Any insight on how to structure the image rights/usage fee for this project?  I was thinking of a fee per image used.  However, at this scale, I am not quite sure what that fee will be for the digital file.

Your assistance is appreciated.


----------



## tirediron (Feb 20, 2019)

Depends a lot on the definition of "global"... is it Time / Newsweek global, or something a little less?  Start by asking them what their budget is for [your image portion] of the project.  If it's a figure you can live with, then counter with a 10% increase and call it a day.  If it's not a figure you can live with, then give them that figure.


----------



## OnTheFly7 (Feb 20, 2019)

tirediron said:


> Depends a lot on the definition of "global"... is it Time / Newsweek global, or something a little less?  Start by asking them what their budget is for [your image portion] of the project.  If it's a figure you can live with, then counter with a 10% increase and call it a day.  If it's not a figure you can live with, then give them that figure.



About what I was thinking.  I appreciate the input.  Just to put it out there, the magazine is National Geographic.


----------



## tirediron (Feb 20, 2019)

Interesting - I've never dealt with them directly, but I have heard through the grape vine that they tend to try and minimize payment by telling you how great the exposure will be for you.  Yep, that exposure and two copies of their magazine will line a bird cage...


----------



## Designer (Feb 20, 2019)

OnTheFly7 said:


> Just to put it out there, the magazine is National Geographic.

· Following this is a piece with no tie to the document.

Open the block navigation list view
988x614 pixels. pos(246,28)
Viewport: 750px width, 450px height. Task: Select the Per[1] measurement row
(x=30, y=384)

I think you should do some basic research.  You can ask other published photographers to find out what NG usually pays.


----------



## vintagesnaps (Feb 20, 2019)

Get on American Society of Media Photographers - Homepage or PPA and look at their resources on pricing, usage, contracts, etc. 

I imagine so many people want their pictures in Nat Geo that the magazine can offer payments lower than the going rate and people will take them.


----------